U.S. public pension investments jump, costs surge too

Asset values at highest level in more than 40 years

WASHINGTON (Reuters) — Asset values at U.S. public pension funds rose 8.4 per cent in the latest fiscal year to the highest level in more than 40 years, but their costs also rose, the U.S. Census reported on Monday.

Most retirement systems ended fiscal 2013 on June 30. In the final quarter of that fiscal year the cash and securities holdings of the 100 largest public-employee pensions were $2.944 trillion, up 8.4 per cent from a year earlier and the highest level since the Census began collecting pension data in 1968.

Still, quarterly growth in their investments has been slowing at the same time they are having to pay more to retirees. Benefits and withdrawals also reached record highs in the quarter, jumping 16.8 per cent from a year earlier to $62.2 billion.

"It looks like we're stabilizing instead of growing," said Erika Becker-Medina, chief of statistics in the Census governments division. She noted that on a quarter-to-quarter basis, the assets level was up just 0.4 per cent.

Investments provide the lion's share of retirement system revenues, with employers and employees also pitching in funds. During the 2007-09 recession, the financial crisis caused those investments to crumble just as states confronting collapsing revenues cut their pension contributions and also laid off employees.

Pensions have slowly marched back to health since holdings reached a low of $2.1 trillion in 2009. In fiscal 2013, investments finally surpassed the peak they reached in 2007 before the recession began.

Governments across the country have reformed pension policies in the aftermath of the funding crisis. Some began making the full contributions that their actuaries suggest. Others have had employees pitch in more, raised retirement ages, and cut annual cost of living adjustments to benefits.

The Census data showed that governments and employees both are now pitching in greater amounts of money.

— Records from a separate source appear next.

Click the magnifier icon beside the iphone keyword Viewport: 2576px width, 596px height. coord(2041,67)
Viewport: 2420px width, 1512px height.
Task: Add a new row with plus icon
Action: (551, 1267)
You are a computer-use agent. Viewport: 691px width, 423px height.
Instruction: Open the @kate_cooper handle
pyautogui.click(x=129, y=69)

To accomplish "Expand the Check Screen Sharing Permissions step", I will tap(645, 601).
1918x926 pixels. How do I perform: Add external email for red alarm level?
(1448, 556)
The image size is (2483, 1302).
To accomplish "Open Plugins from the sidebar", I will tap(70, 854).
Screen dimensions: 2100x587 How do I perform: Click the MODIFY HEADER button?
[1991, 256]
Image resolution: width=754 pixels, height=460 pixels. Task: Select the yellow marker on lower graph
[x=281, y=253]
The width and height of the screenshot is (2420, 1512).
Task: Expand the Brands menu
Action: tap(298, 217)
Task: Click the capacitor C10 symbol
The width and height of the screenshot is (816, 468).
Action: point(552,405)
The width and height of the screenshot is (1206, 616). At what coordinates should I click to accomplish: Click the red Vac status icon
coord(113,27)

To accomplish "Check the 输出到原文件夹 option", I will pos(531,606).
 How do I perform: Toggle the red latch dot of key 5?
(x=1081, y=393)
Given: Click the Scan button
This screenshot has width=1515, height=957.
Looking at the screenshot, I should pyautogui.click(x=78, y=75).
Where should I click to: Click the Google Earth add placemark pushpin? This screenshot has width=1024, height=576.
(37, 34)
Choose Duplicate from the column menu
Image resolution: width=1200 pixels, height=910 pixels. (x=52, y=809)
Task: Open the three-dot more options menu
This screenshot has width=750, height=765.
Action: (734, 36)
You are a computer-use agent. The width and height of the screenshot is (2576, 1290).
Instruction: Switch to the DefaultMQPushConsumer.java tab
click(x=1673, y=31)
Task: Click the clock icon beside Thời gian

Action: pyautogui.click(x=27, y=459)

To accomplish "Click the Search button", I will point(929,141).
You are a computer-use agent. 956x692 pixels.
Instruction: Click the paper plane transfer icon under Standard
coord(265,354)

Government contributions increased over the year by 2.3 per cent to $22.8 billion, while employee contributions rose 11.2 per cent to $11.4 billion. Government contributions have been creeping up over the last few years, Becker-Medina noted, pointing out that in the quarter that ended on June 30, 2008, government contributions were $18.39 billion.

"This data confirms what we've been seeing, which is that strong equity markets and increasing contributions from both employers and employees are driving higher public pension asset values," said Keith Brainard, research director at the National Association of State Retirement Administrators. "While quarterly and annual changes in contributions tend to be steady, investment earnings typically are lumpy and more volatile."

Over the year, corporate stock holdings of pension plans increased 7.4 per cent to $1.01 trillion and their international securities rose 16.8 per cent to $592.6 billion. U.S. government securities rose over the year by 6.9 per cent to $267.1 billion. Corporate bond holdings fell nine per cent to $330.8 billion.

Retirement systems' earnings on investments were $38.28 billion in the quarter, down from earnings of $115.49 billion the previous quarter but better than $16.3 billion in losses they had in the same period in 2012.

Public pensions "have stood out in returns versus other institutional peers for the primary reason that one of the assets classes that held up well in the second quarter was U.S. equities," said Steve Foresti, managing director and head of the Investment Research Group at Wilshire Consulting in Los Angeles.

Wilshire recently found that for the year ended June 30, public pensions had a median investment return of 12.4 per cent. Most pensions plan for returns of between seven and eight per cent.

During the quarter, the Dow Jones industrial average rose 2.3 per cent, the Standard & Poor's 500 2.4 per cent, and the Nasdaq 4.2 per cent.

The S&P 500 had the strongest first half of any year since 1998, as well. The final two quarters of most pensions' fiscal years represent the first half of calendar 2013.

The retirement systems' financial reports for fiscal 2013 will not be released for a while. Looking at the financial reports for fiscal 2012, Wilshire found that the median funding level for 134 state pensions was 71 per cent, meaning they have enough assets to cover 71 per cent of their costs.

"With their asset allocation and how markets have performed, I expect to see improvement," said Foresti about the funding level for fiscal 2013. "I'd estimate they will be 75 per cent."